Les députés ont voté en faveur d'une simplification de la procédure de changement de nom en adoptant une proposition du groupe La République en marche. Le texte, qui autorise un majeur à choisir son nom parmi ceux de ses deux parents, a été adopté en première lecture par 49 voix contre 5. Il doit maintenant être examiné par le Sénat.
"Cette proposition de loi fait œuvre utile ; mieux, elle fait œuvre juste." Tel a été le jugement porté par le garde des Sceaux, Éric Dupond-Moretti, sur la proposition de loi portée par le groupe LaREM "relative au choix du nom issu de la filiation". Le texte, adopté par 49 voix contre 5, introduit une procédure simplifiée de changement de nom, sous conditions : il autorise la substitution ou l'adjonction du nom du parent qui n'a pas été transmis, à compter du 1er juillet 2022. Cette demande pourra être effectuée devant un officier de l’état civil, et plus auprès de la Chancellerie.
L'actuelle procédure de changement de nom "est complexe, chère et extrêmement limitative", a rappelé le rapporteur, Patrick Vignal (LaREM), à l'initiative de la proposition de loi. Selon le collectif Porte mon nom, le procédé peut peut durer 6 ans et peut coûter 5 000 euros, en prenant en compte les frais d'avocat. Le changement de nom sera toutefois limité à une seule occurence au cours de la vie.

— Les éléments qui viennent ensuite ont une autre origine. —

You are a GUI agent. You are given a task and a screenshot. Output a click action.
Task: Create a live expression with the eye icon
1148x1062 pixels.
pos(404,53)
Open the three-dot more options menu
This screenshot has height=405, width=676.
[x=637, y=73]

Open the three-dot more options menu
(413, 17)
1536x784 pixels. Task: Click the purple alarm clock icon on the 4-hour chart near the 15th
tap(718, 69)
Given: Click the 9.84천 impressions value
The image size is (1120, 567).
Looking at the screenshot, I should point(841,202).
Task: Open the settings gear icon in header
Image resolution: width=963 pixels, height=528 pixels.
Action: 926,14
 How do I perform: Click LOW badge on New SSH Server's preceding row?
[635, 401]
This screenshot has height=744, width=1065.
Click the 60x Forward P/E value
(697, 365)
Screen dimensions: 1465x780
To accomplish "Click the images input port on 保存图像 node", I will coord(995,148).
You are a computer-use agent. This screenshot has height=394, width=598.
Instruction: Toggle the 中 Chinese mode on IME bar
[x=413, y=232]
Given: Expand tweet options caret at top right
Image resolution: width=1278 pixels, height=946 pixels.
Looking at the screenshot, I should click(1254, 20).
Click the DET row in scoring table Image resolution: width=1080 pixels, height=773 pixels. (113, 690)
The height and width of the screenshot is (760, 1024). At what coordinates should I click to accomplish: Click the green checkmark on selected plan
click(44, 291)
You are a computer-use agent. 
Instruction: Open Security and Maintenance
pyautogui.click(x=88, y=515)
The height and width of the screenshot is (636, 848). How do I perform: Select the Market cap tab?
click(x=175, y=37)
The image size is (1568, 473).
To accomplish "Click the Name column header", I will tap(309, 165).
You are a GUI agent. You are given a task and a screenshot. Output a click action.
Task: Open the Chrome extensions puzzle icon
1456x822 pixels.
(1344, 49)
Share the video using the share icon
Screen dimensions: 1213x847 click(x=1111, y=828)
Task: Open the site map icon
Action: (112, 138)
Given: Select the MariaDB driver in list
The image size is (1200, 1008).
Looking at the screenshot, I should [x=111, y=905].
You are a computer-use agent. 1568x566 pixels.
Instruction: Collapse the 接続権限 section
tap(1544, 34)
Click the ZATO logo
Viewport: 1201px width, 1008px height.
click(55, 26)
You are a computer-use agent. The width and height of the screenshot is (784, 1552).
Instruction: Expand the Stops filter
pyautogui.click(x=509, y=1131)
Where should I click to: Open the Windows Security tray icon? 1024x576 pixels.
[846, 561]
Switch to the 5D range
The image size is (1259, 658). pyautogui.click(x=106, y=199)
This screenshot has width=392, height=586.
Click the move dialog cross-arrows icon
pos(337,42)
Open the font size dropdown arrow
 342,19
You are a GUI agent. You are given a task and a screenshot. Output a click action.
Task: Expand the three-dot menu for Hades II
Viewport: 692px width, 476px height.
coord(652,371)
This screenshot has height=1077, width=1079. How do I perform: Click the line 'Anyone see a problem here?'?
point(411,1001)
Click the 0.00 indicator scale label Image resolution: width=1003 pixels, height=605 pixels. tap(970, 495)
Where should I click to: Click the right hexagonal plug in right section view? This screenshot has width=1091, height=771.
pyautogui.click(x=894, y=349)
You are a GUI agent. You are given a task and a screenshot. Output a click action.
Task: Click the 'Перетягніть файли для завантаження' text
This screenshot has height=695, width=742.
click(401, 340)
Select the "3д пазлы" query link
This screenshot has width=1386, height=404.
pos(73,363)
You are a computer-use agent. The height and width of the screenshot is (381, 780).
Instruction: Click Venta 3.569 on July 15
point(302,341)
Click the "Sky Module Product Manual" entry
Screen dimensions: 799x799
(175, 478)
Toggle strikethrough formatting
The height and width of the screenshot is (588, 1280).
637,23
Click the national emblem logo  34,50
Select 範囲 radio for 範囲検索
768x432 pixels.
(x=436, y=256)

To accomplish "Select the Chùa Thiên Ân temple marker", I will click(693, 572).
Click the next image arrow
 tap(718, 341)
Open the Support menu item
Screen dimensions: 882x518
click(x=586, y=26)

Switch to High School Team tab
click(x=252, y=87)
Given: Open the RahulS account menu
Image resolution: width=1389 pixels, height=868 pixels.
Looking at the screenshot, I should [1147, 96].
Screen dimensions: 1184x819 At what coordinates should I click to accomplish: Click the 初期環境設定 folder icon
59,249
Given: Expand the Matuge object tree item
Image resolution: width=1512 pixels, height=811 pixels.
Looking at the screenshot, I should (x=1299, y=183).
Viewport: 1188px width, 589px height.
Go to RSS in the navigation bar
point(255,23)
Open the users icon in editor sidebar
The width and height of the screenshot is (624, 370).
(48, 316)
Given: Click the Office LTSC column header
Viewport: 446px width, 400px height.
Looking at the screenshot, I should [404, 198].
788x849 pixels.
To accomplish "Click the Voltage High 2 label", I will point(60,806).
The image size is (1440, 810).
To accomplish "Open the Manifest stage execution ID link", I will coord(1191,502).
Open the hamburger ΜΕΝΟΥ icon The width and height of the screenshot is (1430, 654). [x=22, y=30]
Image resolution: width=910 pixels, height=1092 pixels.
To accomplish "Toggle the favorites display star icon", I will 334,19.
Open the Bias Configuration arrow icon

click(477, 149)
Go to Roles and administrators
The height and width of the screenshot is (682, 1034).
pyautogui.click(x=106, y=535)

La réforme est avant tout attendue par les victimes de violences, d'abandon ou d'inceste, qui voient leur traumatisme ravivé au quotidien par le fait de porter le nom de la personne qui a commis les sévices. "J'ai reçu une quantité invraisemblable de lettres", a expliqué le ministre de la Justice, citant certains témoignages. Comme celui de cette septuagénaire, qui "porte son nom comme on porte une croix", ayant été violée par son père.
Plusieurs élus Les Républicains se sont opposés à la réforme, la jugeant moins anodine que présentée par la majorité présidentielle. ses effets trop imprévisibles, d'autant plus en l'absence d'une étude d'impact et d'un avis du Conseil d'État. À plusieurs reprises, Xavier Breton a appelé à la raison, critiquant une loi d'émotion et faisant part de son "inquiétude" quant aux témoignages cités par le ministre. "Notre devoir c'est de ne pas en parler", a-t-il tancé. "Ici, on objective les choses. Le droit ne fait pas d'émotion, il fait les choses." Le risque de déstabiliser une cellule familiale déjà fragilisée dans le droit et le débat public a également été cité dans les discussions, qui ont pris un tour politique.
Réagissant aux arguments portés par les élus LR, la député Agir ensemble Aina Kuric a partagé son expérience personnelle. Victime d'un père incestueux, elle a entamé une procédure de changement de nom afin de conserver celui de sa mère, à l'issue de démarches judiciaires. "J'ai raconté mon histoire à un officier de police judiciaire, au médecin légal, au juge [...]. Et ensuite pour la énième fois, il faut raconter son histoire et écrire ce que l'on a vécu pour justifier d'un motif légal", a-t-elle déploré. "On ne change pas de nom pour s'amuser", a conclu Aina Kuric, appelant à faire confiance aux Français.
La proposition de loi clarifie par ailleurs l'utilisation du "nom d'usage", qui peut servir au travail, dans la vie quotidienne, auprès de l'administration. Là encore, pourra être substitué ou accolé le nom du parent qui n'a pas été transmis à la naissance. L'enjeu de cet article est surtout de faciliter la vie des mères divorcées ou qui élèvent seules leur enfant, et qui se retrouvent confrontées au quotidien à des difficultés administratives.
Cette disposition pourra être appliquée aux mineurs, avec leur consentement au-delà de 13 ans. Un amendement porté par la majorité permettra à une mère divorcée d'adjoindre son nom à celui du père, en l'informant au préalable. Charge à ce dernier de saisir la justice en cas de désaccord.
Là encore, la droite de l'Hémicycle s'est montrée très critique. Un tel changement ne peut se faire en catimini, a tempêté Marc Le Fur, qui a plaidé pour que ce changement se fasse obligatoirement devant un officier d'état-civil. Dans la continuité, plusieurs élus LR — ainsi qu'Emmanuelle Ménard (non-inscrite) — ont tour à tour demandé que cette adjonction soit définitive, ou qu'elle s'applique à l'ensemble d'une fratrie. Sans qu'aucun amendement ne soit adopté.